What puzzled me most about the Marcos story was the way Ferdinand was consistently portrayed as just another Third World politician, cleverer than most, who clawed his way up and then went bad — as if he suddenly appeared in the world at age forty-three. Everything before that was uncertain. Nobody knew much about Ferdinand Marcos — about his real origins, where his money came from, who his backers were, how he came to have an iron grip on America’s only colony, and what made him so attractive to the White House, the Pentagon, and the CIA.
Over the years, Marcos avoided such questions and provided a self-flattering version of his life to biographers. They portrayed him as the superbright child of a poor but honest family in the north, a brilliant young lawyer who became the greatest Filipino resistance leader of World War II and the most decorated soldier in the U.S. armed forces, next to Audie Murphy. Unless you read several of these books about Marcos closely and noticed the discrepancies, there was no way to tell that his life was an ingenious work of fiction. To be sure, his campaign biographies were written by respectable journalists, including the Filipino editor and publisher Benjamin Gray, and the bestselling American author Hartzell Spence, who for many years had been the editor of the armed forces journal StarsandStripesand was widely admired in the Pentagon.
It was Spence more than anyone else, with his military background, who gave the heroic Marcos legend a ring of validity when his biography ForEveryTearaVictorywas published in New York during the Philippine presidential campaign of 1964-65, which first carried Ferdinand and Imelda into Malacanang Palace. The Spence book was widely distributed to American newspapers and magazines, to embassies, and to U.S. government agencies. It was not clearly recognized that Marcos had tailored some information for the occasion. While some readers may have been suspicious, the mood in New York and Washington at the time was preconditioned to support Marcos, as the latest proxy brought forward in years of CIA manipulation in Manila, and as part of LBJ’s desperate maneuvers to save face in Vietnam. Soon the most respected journals in America were repeating the gospel according to Spence, quoting long passages or summarizing his assertions as if they were palpable facts. After that, who was to challenge the authenticity of the Marcos legend?
Ferdinand learned a lot about presidential politics from Lyndon Johnson’s example, as he had learned much from Douglas MacArthur about enhancing a military career. While MacArthur kept a public relations team busy full time identifying him as the hero of Bataan (to the private disgust of Dwight Eisenhower), President Johnson invented a grandfather who died heroically at the Alamo. Johnson then had no difficulty enlarging a minor incident in the Gulf of Tonkin into an excuse to escalate the Vietnam War. The same President Johnson had no problem praising President Marcos for faked heroics in Bataan, and did not hesitate to offer Marcos an open purse to back his Vietnam policy.

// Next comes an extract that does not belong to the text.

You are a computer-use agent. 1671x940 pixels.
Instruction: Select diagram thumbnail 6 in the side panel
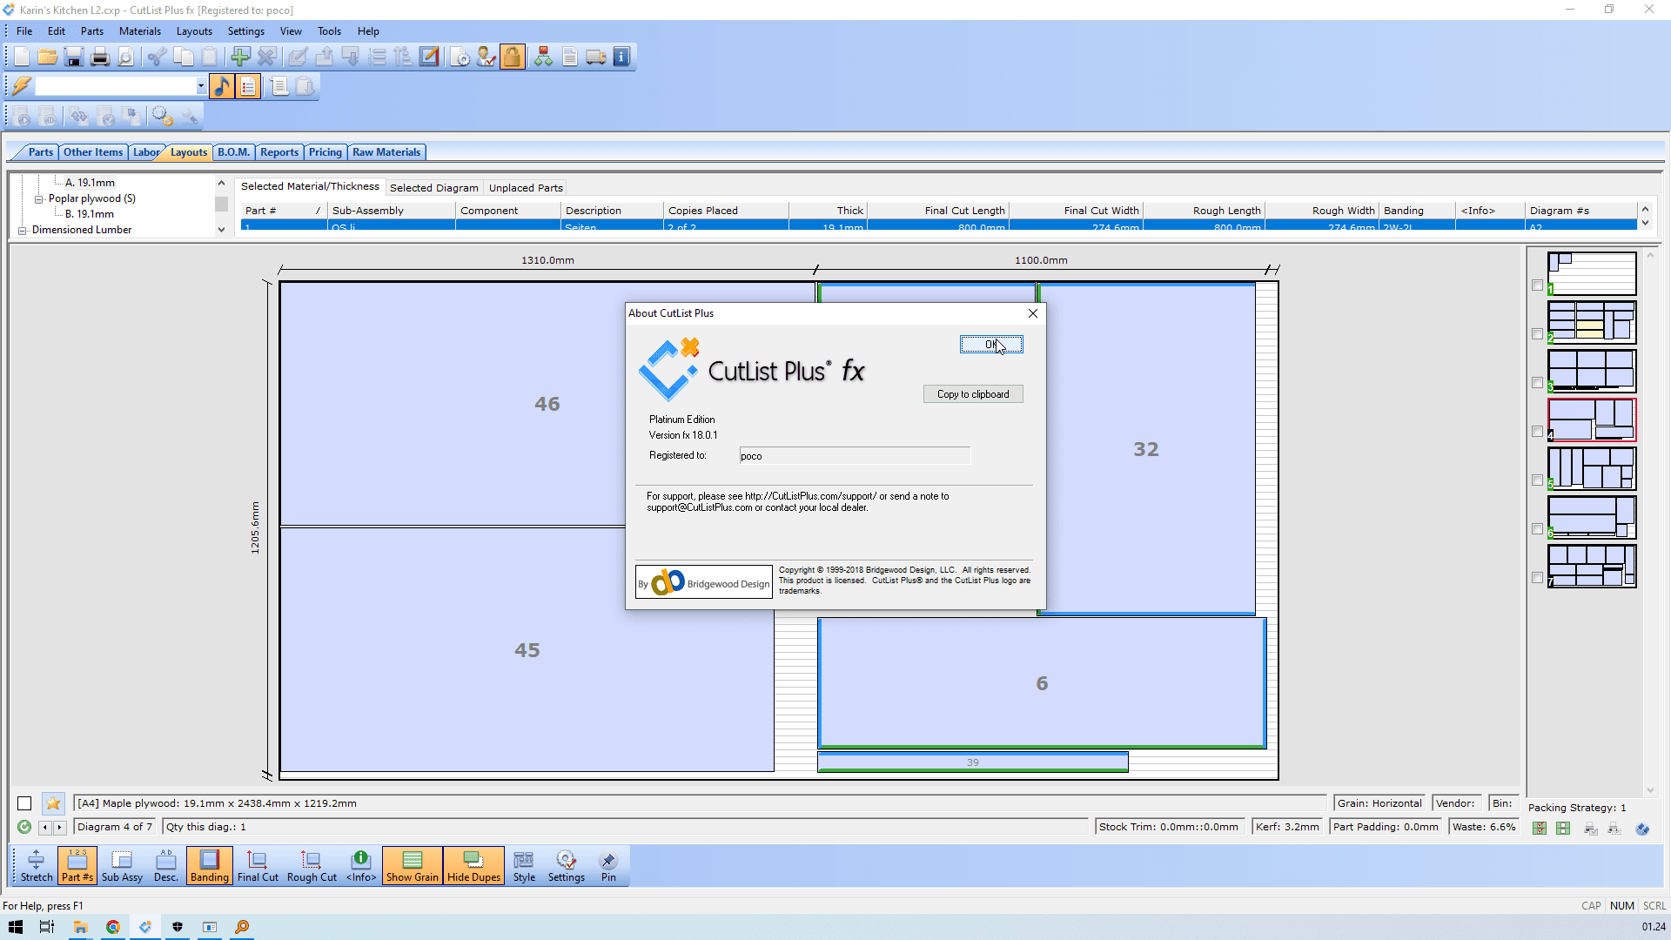(x=1592, y=517)

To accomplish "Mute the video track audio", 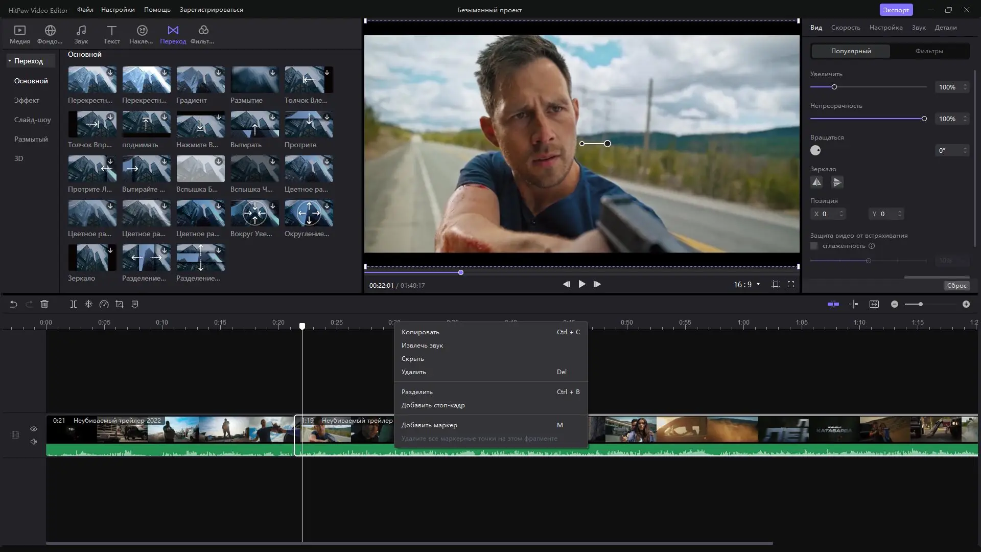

Many years later, several journalists finally gained access to long-hidden documents in the National Archives that exposed the fakery of the Marcos war record. They discovered that his claims had been investigated by the U.S. Army after World War II and were found to be false and “criminal.” But these U.S. Army findings were tucked away for thirty-five years by the Pentagon, which resisted every effort to examine them, quite possibly with the approval of the White House or even at its instigation.